Members of the Ukrainian community in Milan demonstrate in the city
A demonstration by members of the Ukrainian community in Milan (Luca Bruno/AP)
One day after rallies in Florence and Naples, Italians and Ukrainians who live in Italy turned out for protests in Milan and Rome on Sunday against the war in Ukraine.

In the first row of a march in Milan, Italy’s financial capital, protesters held bloodied cloth bundles to represent children killed in Russian attacks on Ukrainians. Some children held drawings, and many marchers painted their cheeks in the colours of the Ukrainian flag.

In Rome, Pope Francis decried the “barbarianism” of the killing of children and other defenceless civilians in Ukraine.

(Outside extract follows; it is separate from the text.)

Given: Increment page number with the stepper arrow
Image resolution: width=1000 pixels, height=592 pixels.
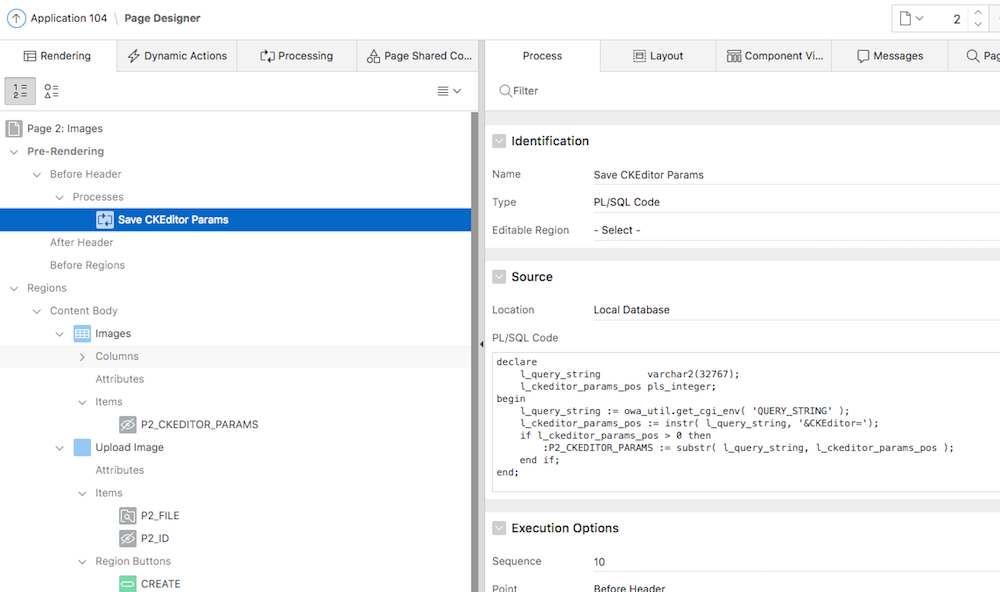Looking at the screenshot, I should (978, 12).
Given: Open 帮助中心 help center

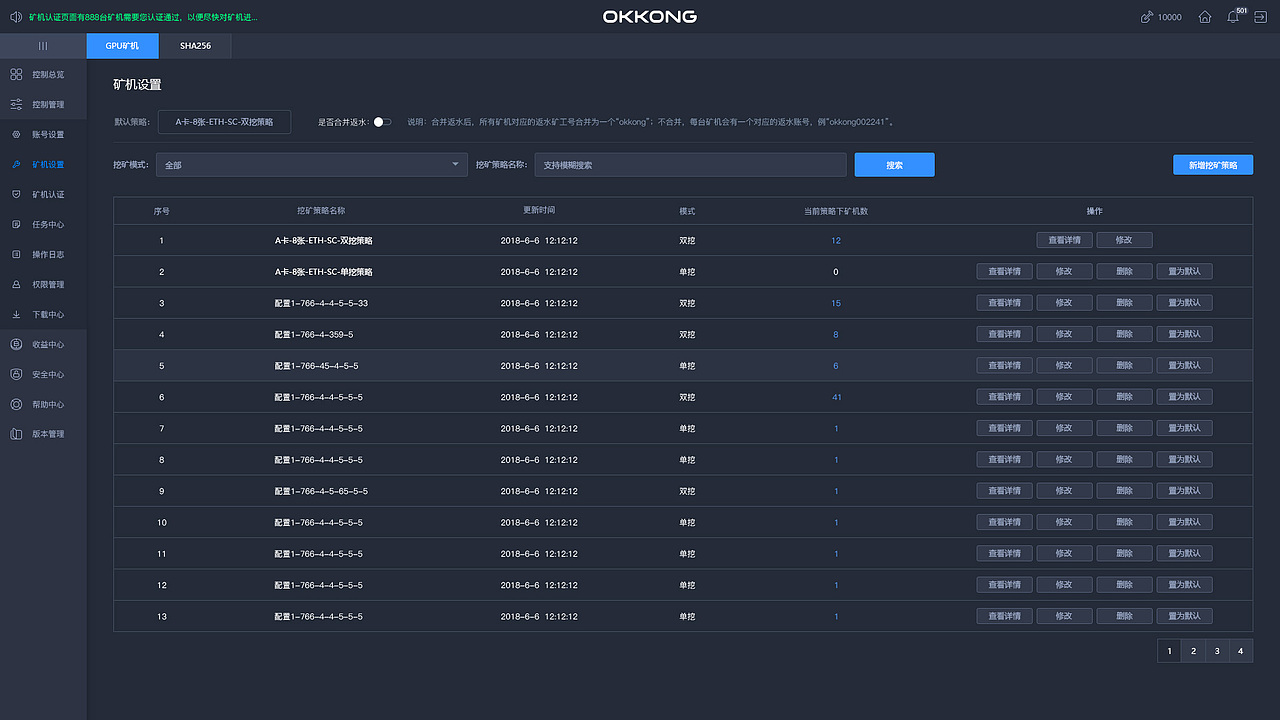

He told a crowd, estimated by the Vatican to number 25,000, gathered in St Peter’s Square for his customary Sunday noon appearance, that the attacks must stop “before cities are reduced to cemeteries”.

In Cyprus, dozens of Russian nationals joined Ukrainians in the coastal resort town of Limassol on Sunday to protest against the war in Ukraine.

About 50 Russians converged on the town’s promenade prior to joining with other protesters to chant slogans such as “stop the war, stop Putin” and waving blue-and-white flags they said where the Russian national flag without the red stripe that represented “blood and violence”.